---------- Article ----------

By David McReynolds
Friends have heard me say I could not believe the Bush
Administration would launch the Iraq war - until the moment
when "shock and awe" illuminated the night sky of
Baghdad. My reasoning had nothing to do with the fact the US
actions would violate international law (would be, in fact,
criminal) but rather my conviction the war would be an act of
stupidity almost without parallel.
We had known that the "Vulcans" - that perplexing
coalition of neoconservatives which draws its strength from
almost equal parts of former Trotskyists, sharply pro-Israel
American Jews such as Paul Wolfowitz and Richard Perle (who
would do anything for Israel except go and live there), and
a group of evangelical Christians, often privately anti-Semitic,
led by the likes of Pat Robertson - had been in control of the
Administration from the moment of Bushs appointment by the Supreme
Court in 2001. We had seen them seize upon the tragedy of 9.11
as an excuse to curtail our own civil liberties and put the
nation on a war footing, and invade Afghanistan.

----------

## [What you are asked to do]
Resume the essay above on the Bush Administration's decision to launch the Iraq war, starting right after its final sentence.

---------- Raw records ----------

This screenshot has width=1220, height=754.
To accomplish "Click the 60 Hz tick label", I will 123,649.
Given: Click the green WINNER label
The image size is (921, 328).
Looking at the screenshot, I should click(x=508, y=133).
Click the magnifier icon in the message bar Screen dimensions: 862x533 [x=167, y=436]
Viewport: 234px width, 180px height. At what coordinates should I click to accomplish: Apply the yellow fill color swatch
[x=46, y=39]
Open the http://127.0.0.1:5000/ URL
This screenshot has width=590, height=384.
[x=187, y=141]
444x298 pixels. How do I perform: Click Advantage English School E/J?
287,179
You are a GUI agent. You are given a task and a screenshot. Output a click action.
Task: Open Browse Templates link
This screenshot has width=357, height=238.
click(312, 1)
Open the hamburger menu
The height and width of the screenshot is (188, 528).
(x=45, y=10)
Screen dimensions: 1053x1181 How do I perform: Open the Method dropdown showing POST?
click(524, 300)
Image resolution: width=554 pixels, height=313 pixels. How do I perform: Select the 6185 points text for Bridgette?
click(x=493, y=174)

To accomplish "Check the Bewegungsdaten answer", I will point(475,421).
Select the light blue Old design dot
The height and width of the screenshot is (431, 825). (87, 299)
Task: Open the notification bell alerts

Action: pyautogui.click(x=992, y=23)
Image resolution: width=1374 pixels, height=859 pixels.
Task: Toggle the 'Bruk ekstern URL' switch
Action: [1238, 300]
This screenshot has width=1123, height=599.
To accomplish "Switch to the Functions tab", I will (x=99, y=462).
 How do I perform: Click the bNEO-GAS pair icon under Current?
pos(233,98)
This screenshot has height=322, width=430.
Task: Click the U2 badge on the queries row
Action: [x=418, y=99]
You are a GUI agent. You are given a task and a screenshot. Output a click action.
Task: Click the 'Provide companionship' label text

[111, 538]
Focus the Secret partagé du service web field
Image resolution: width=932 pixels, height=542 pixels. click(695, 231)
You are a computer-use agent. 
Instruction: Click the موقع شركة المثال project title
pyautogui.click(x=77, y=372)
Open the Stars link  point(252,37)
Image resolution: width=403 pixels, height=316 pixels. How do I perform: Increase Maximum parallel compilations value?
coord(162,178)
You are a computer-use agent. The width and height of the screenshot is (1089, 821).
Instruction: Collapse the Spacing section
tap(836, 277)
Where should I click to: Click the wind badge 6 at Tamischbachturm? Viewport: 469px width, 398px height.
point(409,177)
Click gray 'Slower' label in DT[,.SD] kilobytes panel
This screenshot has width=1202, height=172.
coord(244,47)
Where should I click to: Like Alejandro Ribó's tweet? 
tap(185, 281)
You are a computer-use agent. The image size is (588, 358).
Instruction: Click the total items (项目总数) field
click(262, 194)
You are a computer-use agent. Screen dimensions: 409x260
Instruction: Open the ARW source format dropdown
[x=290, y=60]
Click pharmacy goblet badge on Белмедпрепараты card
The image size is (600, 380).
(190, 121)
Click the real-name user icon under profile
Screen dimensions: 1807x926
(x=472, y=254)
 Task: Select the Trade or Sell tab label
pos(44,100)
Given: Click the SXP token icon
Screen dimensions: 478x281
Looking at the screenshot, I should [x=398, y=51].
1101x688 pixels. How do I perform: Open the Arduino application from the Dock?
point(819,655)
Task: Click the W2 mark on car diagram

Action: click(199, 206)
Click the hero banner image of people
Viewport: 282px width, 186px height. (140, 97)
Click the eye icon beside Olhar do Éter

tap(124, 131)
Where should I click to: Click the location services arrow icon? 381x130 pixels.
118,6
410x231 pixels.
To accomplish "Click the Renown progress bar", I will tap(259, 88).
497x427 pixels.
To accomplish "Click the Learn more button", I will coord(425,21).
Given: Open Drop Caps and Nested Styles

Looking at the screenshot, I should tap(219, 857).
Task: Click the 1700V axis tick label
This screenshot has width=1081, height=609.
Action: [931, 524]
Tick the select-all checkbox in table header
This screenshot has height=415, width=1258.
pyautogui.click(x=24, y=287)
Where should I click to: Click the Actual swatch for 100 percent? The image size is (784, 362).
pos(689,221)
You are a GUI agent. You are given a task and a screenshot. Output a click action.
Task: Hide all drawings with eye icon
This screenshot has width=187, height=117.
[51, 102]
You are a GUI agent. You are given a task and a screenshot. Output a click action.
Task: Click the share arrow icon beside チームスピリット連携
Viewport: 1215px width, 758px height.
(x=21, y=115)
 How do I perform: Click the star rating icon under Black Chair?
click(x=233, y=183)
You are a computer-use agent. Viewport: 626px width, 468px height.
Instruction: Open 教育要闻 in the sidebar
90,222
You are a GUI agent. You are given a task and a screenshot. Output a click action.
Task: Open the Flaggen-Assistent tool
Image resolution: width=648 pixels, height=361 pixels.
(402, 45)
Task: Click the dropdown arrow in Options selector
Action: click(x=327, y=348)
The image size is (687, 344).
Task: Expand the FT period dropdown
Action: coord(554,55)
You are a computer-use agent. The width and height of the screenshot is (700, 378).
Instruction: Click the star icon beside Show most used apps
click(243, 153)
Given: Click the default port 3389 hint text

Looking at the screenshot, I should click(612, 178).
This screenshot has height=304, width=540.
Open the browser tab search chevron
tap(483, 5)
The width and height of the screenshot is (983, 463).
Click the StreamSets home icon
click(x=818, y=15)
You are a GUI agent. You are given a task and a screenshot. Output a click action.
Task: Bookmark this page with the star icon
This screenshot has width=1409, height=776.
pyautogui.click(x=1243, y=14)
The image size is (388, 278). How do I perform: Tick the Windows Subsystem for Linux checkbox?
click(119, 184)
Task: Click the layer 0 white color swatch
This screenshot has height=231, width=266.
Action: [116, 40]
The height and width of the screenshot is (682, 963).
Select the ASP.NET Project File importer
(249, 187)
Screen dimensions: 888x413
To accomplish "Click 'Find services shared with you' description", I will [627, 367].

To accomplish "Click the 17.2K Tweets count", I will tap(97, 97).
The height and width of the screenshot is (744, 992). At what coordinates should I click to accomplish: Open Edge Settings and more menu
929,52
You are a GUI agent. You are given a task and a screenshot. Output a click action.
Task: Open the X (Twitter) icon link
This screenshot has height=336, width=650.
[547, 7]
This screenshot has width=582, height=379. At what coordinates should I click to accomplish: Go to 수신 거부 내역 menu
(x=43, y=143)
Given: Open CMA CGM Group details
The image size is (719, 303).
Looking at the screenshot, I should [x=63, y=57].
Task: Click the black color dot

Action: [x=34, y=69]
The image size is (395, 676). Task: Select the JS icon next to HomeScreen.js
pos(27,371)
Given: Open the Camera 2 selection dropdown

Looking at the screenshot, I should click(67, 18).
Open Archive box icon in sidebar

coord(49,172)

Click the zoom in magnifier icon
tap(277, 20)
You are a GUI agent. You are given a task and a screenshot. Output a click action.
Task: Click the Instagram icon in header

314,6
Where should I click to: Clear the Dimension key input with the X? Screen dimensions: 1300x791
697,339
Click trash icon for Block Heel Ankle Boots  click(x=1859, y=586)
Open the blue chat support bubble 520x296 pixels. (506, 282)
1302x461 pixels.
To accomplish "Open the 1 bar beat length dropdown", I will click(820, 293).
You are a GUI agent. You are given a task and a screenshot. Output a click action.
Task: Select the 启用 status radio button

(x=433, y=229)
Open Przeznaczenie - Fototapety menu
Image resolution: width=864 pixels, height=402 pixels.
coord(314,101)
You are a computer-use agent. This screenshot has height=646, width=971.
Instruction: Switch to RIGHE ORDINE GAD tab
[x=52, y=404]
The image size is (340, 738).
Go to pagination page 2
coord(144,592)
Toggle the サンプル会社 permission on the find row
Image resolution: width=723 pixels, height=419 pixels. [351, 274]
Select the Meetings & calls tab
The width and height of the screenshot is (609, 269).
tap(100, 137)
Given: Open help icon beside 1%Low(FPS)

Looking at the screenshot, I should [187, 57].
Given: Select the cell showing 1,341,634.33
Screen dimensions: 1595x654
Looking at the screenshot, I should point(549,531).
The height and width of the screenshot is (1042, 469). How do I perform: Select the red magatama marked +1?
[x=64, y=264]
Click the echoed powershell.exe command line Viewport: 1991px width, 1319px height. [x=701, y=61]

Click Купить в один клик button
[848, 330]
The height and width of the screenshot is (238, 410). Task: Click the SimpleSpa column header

----------

## [Reply to the task]
But the idea that the United States would actually attack
Iraq, that it would be supported in this action by Tony Blair,
Prime Minister of Great Britain, and would think its Christian
troops would somehow be welcomed as liberators by a deeply Islamic
nation . . . this was such obvious folly that I keep thinking
some committee of smart Wall Street bankers would tap Rumsfeld
on the shoulder and say "Sorry, Rumfeld - no way. Saddam
is a nasty man, but there are no weapons of mass destruction
there, no links to terrorism - this war would be genuinely crazy".
(Let not forget the wave of massive demonstrations around
the world in February of 2003 - demonstrations on a scale never
seen before. And the urgent efforts of political leaders in
almost every nation - Israel excepted - to dissuade Bush. And
the extraordinary steps taken by the Pope to use his moral force
- even sending a special Papal envoy to meet with Bush).
The Iraq of Babylon and Baghdad, of the Euphrates and
Tigris, the cradle from which Western civilization had sprung,
a land which had, early in the 20th century, defeated
the British - at that time the greatest Empire in the world.
The US really thought it would be welcomed with flowers? That
it would be seen as the liberator? After it had, for ten years,
caused enormous suffering for the civilian population of Iraq
by its economic sanctions?
With others, I was surprised at the relative ease of
the first phase - the military conquest of Saddams forces. I
had assumed there would be grinding battles in the cities, that
the loss of civilian life there might cause the world to demand
the US withdrawal. But with the US Occupation we saw the beginning
of a "dual reality" - the "reality of Iraq"
as seen by the White House and transmitted by the US media,
and the "reality of Iraq" as seen from foreign news
sources, reaching us in the US either by BBC or the internet.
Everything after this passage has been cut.